Mr. Kristol added, "I think the Clinton administration would have done a better job in handling Hurricane Katrina, but I'm also glad Bush is president and not a Democrat."


As reported in the NY Times.

Jesse Taylor of Pandagon:

Just remember this the next time you see Bill Kristol on the street. You're gonna have to tell the police why you beat the shit out of him...


Deluded sell-out and Bush-friend, Former President Bill Clinton:

But there is a risk for Democrats, too, in appearing too political, a reality that former President Bill Clinton acknowledged on Monday, saying, "I just think right now we need to focus on the suffering of the people and how to alleviate it and where to go from here."


From the same NT Times article.

Take it, Steve:

We have been screaming for two years that Bush and his team sucked. That they had no clue. They sent soldiers to be wounded in Iraq without armored anything. And you idiots cheered him on from the safety of your keyboards. We told you he was fucking up Iraq. But no, we supported Saddam, we were racist, we blamed America.

You say this isn't about politics? Fuck you, this IS politics, real time, real life politics, where the insanity of all your ideas are exposed to the world for the fraud that they are. Tax cuts kill. Ask the relatives of the dead of the Gulf Coast.


We need a hero, we're holding out for a hero till the morning light...

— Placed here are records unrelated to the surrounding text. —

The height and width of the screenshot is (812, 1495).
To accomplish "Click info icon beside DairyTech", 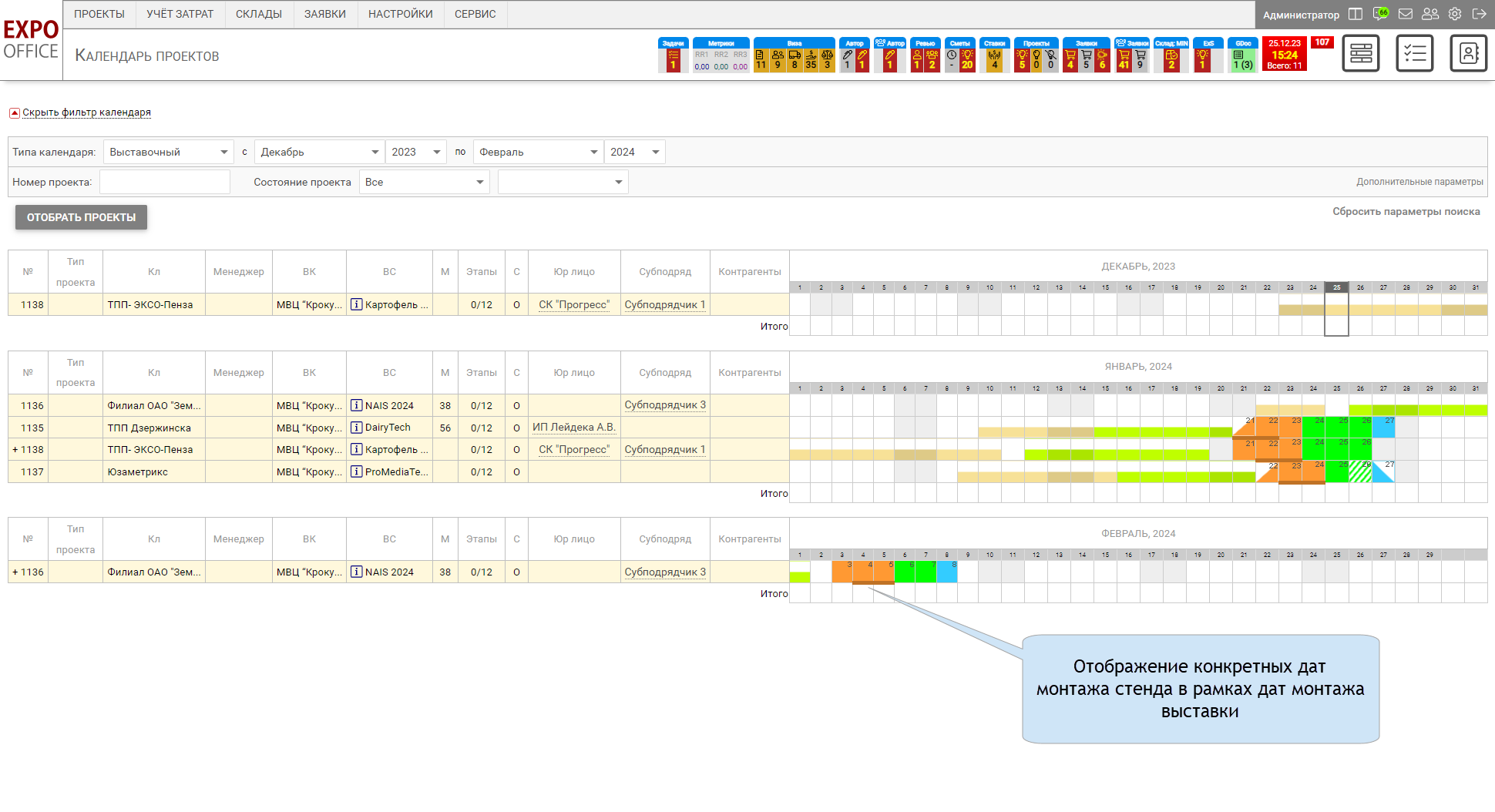I will point(356,428).
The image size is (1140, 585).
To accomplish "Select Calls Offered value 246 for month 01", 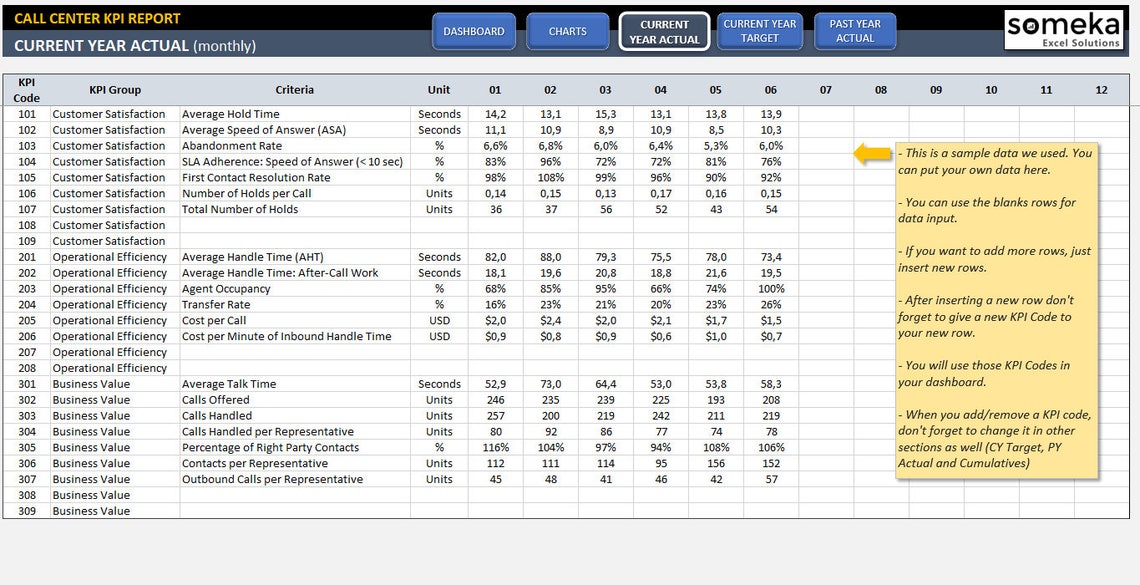I will [495, 399].
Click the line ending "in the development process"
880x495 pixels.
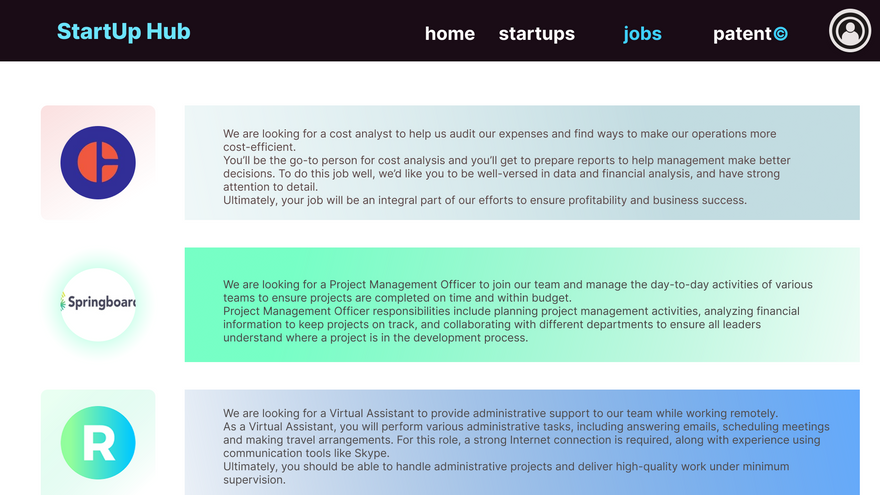tap(375, 338)
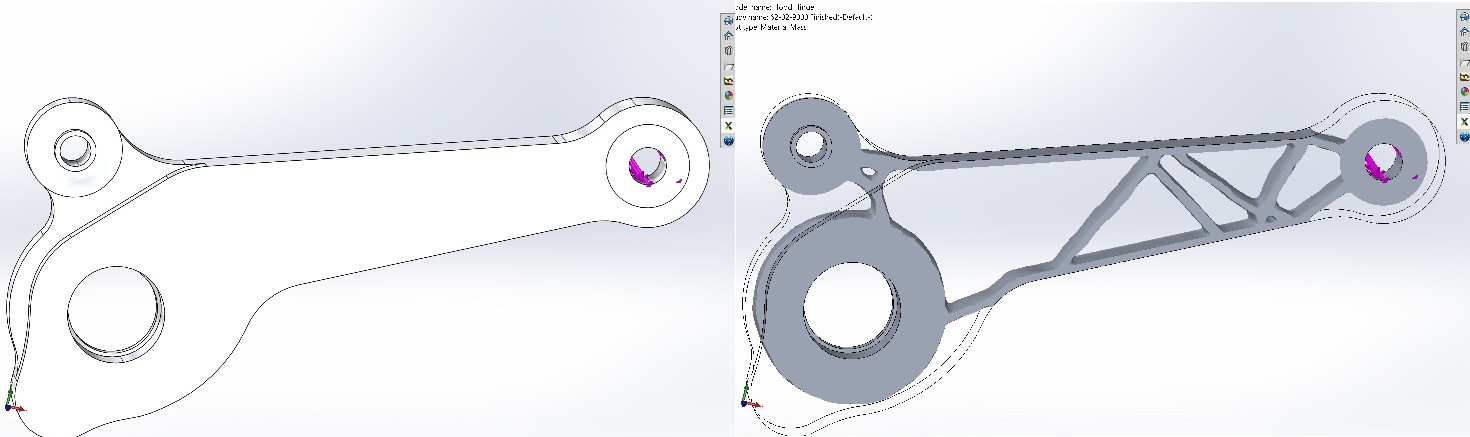This screenshot has width=1470, height=437.
Task: Open Custom Properties list icon in middle task pane
Action: pos(728,110)
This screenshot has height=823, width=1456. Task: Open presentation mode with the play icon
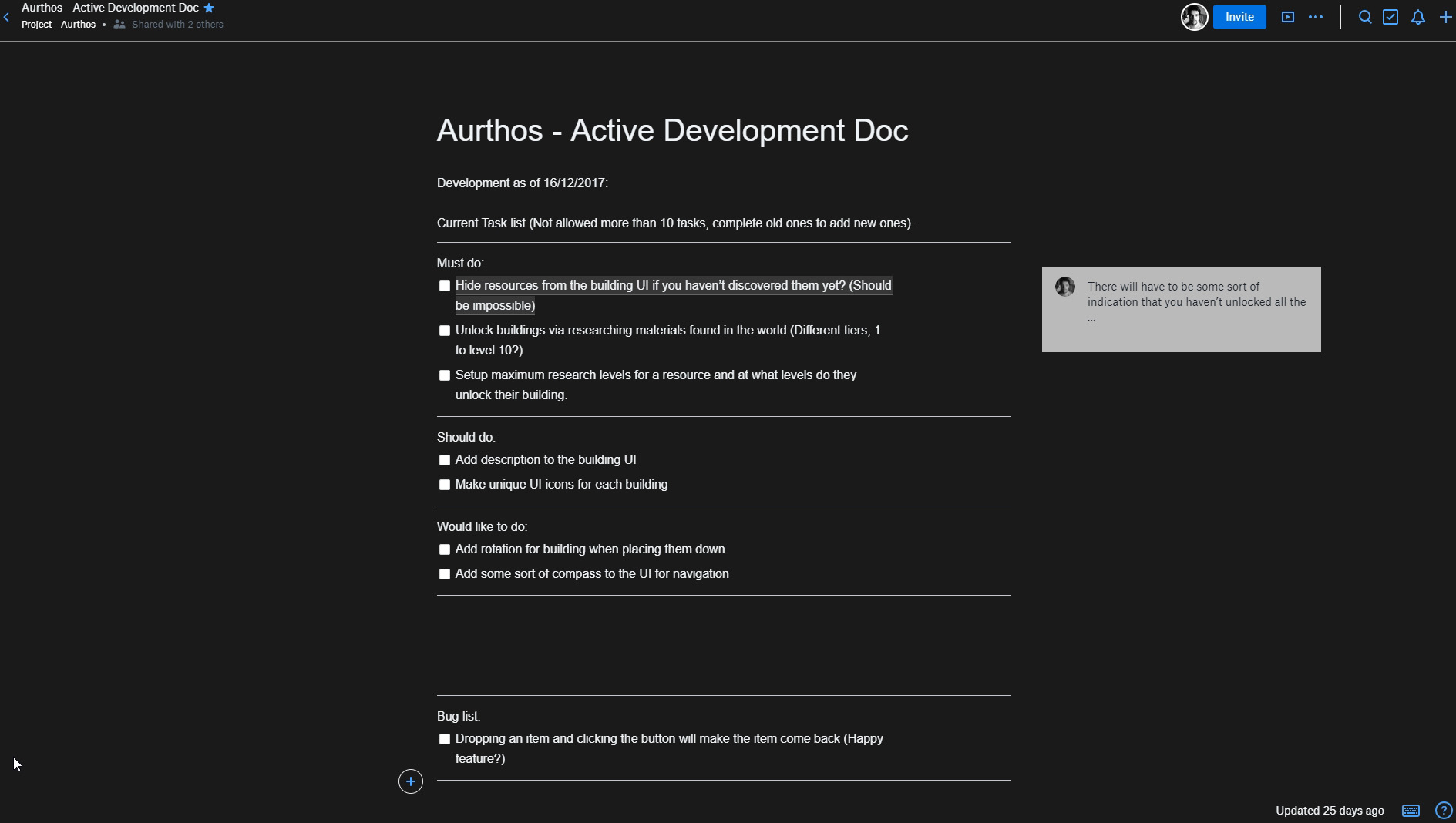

Vote Dr. Doom! You know it makes sense...

Keith Olbermann:

...nationally, these are leaders who won re-election last year largely by portraying their opponents as incapable of keeping the country safe. These are leaders who regularly pressure the news media in this country to report the reopening of a school or a power station in Iraq, and defies its citizens not to stand up and cheer. Yet they couldn't even keep one school or power station from being devastated by infrastructure collapse in New Orleans — even though the government had heard all the "chatter" from the scientists and city planners and hurricane centers and some group whose purposes the government couldn't quite discern... a group called The U.S. Army Corps of Engineers.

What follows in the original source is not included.